_Assignment_
Go through the listing below and return every line exactly.

[[ Data open ]]

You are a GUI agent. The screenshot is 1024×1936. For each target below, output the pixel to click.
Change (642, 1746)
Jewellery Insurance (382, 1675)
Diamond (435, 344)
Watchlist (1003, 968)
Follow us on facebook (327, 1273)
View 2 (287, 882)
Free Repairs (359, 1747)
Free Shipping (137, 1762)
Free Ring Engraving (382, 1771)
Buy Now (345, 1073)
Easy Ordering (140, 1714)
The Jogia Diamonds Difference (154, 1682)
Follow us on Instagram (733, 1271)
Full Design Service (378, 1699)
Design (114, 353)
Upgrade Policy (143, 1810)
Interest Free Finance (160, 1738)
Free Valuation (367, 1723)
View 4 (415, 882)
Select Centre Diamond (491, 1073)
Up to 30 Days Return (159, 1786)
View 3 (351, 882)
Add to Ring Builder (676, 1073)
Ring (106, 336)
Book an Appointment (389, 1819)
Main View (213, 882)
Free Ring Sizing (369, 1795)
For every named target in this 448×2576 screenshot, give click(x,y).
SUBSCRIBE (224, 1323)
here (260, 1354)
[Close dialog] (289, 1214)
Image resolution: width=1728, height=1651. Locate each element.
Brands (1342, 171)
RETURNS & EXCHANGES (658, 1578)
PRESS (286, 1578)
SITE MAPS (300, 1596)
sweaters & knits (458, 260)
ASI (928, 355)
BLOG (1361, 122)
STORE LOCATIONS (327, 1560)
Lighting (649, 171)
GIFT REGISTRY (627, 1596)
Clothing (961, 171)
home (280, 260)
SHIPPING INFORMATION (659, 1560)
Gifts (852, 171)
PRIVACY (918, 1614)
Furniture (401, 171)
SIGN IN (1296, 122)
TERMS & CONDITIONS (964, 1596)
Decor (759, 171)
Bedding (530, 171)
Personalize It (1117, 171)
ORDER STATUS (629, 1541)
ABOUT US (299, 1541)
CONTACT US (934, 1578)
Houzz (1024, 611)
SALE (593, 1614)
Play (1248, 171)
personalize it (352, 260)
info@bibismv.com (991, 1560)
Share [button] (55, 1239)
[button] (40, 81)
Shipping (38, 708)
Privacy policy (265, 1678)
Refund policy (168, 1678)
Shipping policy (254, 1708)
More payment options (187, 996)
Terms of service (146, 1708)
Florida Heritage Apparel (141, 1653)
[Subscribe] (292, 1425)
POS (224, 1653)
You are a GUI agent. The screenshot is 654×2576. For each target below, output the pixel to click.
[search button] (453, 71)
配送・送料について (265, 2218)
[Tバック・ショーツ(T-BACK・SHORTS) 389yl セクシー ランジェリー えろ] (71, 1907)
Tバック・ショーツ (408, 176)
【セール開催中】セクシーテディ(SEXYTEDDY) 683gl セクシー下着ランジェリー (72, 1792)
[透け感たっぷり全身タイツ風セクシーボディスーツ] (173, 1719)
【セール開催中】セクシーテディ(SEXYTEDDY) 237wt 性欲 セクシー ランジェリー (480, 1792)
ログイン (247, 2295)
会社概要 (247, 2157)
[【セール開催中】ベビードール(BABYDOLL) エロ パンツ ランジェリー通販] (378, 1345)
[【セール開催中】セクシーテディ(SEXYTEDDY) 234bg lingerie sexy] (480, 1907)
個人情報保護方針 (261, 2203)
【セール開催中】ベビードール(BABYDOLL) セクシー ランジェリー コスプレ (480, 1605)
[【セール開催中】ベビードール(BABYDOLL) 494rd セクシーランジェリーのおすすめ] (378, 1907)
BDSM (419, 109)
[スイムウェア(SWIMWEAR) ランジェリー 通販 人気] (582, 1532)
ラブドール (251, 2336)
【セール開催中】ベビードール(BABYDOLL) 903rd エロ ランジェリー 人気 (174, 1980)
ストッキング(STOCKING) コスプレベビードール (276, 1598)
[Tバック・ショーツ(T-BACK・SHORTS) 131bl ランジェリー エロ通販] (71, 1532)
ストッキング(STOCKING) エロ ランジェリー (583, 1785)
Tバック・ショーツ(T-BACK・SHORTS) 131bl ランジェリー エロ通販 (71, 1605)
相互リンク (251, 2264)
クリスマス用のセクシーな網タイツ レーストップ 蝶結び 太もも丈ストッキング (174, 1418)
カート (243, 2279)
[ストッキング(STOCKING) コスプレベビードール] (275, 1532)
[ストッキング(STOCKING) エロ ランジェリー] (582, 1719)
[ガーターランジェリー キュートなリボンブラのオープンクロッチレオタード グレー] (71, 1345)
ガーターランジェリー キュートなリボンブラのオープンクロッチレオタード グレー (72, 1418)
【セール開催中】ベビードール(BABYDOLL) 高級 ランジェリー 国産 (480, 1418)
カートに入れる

[[ Data closed ]]

_Task solution_
You are a GUI agent. The screenshot is 1024×1936. For each target below, output the pixel to click.
Change (642, 1746)
Jewellery Insurance (382, 1675)
Diamond (435, 344)
Watchlist (1003, 968)
Follow us on facebook (327, 1273)
View 2 (287, 882)
Free Repairs (359, 1747)
Free Shipping (137, 1762)
Free Ring Engraving (382, 1771)
Buy Now (345, 1073)
Easy Ordering (140, 1714)
The Jogia Diamonds Difference (154, 1682)
Follow us on Instagram (733, 1271)
Full Design Service (378, 1699)
Design (114, 353)
Upgrade Policy (143, 1810)
Interest Free Finance (160, 1738)
Free Valuation (367, 1723)
View 4 (415, 882)
Select Centre Diamond (491, 1073)
Up to 30 Days Return (159, 1786)
View 3 (351, 882)
Add to Ring Builder (676, 1073)
Ring (106, 336)
Book an Appointment (389, 1819)
Main View (213, 882)
Free Ring Sizing (369, 1795)
For every named target in this 448×2576 screenshot, give click(x,y).
SUBSCRIBE (224, 1323)
here (260, 1354)
[Close dialog] (289, 1214)
Image resolution: width=1728, height=1651. Locate each element.
Brands (1342, 171)
RETURNS & EXCHANGES (658, 1578)
PRESS (286, 1578)
SITE MAPS (300, 1596)
sweaters & knits (458, 260)
ASI (928, 355)
BLOG (1361, 122)
STORE LOCATIONS (327, 1560)
Lighting (649, 171)
GIFT REGISTRY (627, 1596)
Clothing (961, 171)
home (280, 260)
SHIPPING INFORMATION (659, 1560)
Gifts (852, 171)
PRIVACY (918, 1614)
Furniture (401, 171)
SIGN IN (1296, 122)
TERMS & CONDITIONS (964, 1596)
Decor (759, 171)
Bedding (530, 171)
Personalize It (1117, 171)
ORDER STATUS (629, 1541)
ABOUT US (299, 1541)
CONTACT US (934, 1578)
Houzz (1024, 611)
SALE (593, 1614)
Play (1248, 171)
personalize it (352, 260)
info@bibismv.com (991, 1560)
Share [button] (55, 1239)
[button] (40, 81)
Shipping (38, 708)
Privacy policy (265, 1678)
Refund policy (168, 1678)
Shipping policy (254, 1708)
More payment options (187, 996)
Terms of service (146, 1708)
Florida Heritage Apparel (141, 1653)
[Subscribe] (292, 1425)
POS (224, 1653)
You are a GUI agent. The screenshot is 654×2576. For each target below, output the pixel to click.
[search button] (453, 71)
配送・送料について (265, 2218)
[Tバック・ショーツ(T-BACK・SHORTS) 389yl セクシー ランジェリー えろ] (71, 1907)
Tバック・ショーツ (408, 176)
【セール開催中】セクシーテディ(SEXYTEDDY) 683gl セクシー下着ランジェリー (72, 1792)
[透け感たっぷり全身タイツ風セクシーボディスーツ] (173, 1719)
【セール開催中】セクシーテディ(SEXYTEDDY) 237wt 性欲 セクシー ランジェリー (480, 1792)
ログイン (247, 2295)
会社概要 (247, 2157)
[【セール開催中】ベビードール(BABYDOLL) エロ パンツ ランジェリー通販] (378, 1345)
[【セール開催中】セクシーテディ(SEXYTEDDY) 234bg lingerie sexy] (480, 1907)
個人情報保護方針 (261, 2203)
【セール開催中】ベビードール(BABYDOLL) セクシー ランジェリー コスプレ (480, 1605)
[【セール開催中】ベビードール(BABYDOLL) 494rd セクシーランジェリーのおすすめ] (378, 1907)
BDSM (419, 109)
[スイムウェア(SWIMWEAR) ランジェリー 通販 人気] (582, 1532)
ラブドール (251, 2336)
【セール開催中】ベビードール(BABYDOLL) 903rd エロ ランジェリー 人気 (174, 1980)
ストッキング(STOCKING) コスプレベビードール (276, 1598)
[Tバック・ショーツ(T-BACK・SHORTS) 131bl ランジェリー エロ通販] (71, 1532)
ストッキング(STOCKING) エロ ランジェリー (583, 1785)
Tバック・ショーツ(T-BACK・SHORTS) 131bl ランジェリー エロ通販 (71, 1605)
相互リンク (251, 2264)
クリスマス用のセクシーな網タイツ レーストップ 蝶結び 太もも丈ストッキング (174, 1418)
カート (243, 2279)
[ストッキング(STOCKING) コスプレベビードール] (275, 1532)
[ストッキング(STOCKING) エロ ランジェリー] (582, 1719)
[ガーターランジェリー キュートなリボンブラのオープンクロッチレオタード グレー] (71, 1345)
ガーターランジェリー キュートなリボンブラのオープンクロッチレオタード グレー (72, 1418)
【セール開催中】ベビードール(BABYDOLL) 高級 ランジェリー 国産 (480, 1418)
カートに入れる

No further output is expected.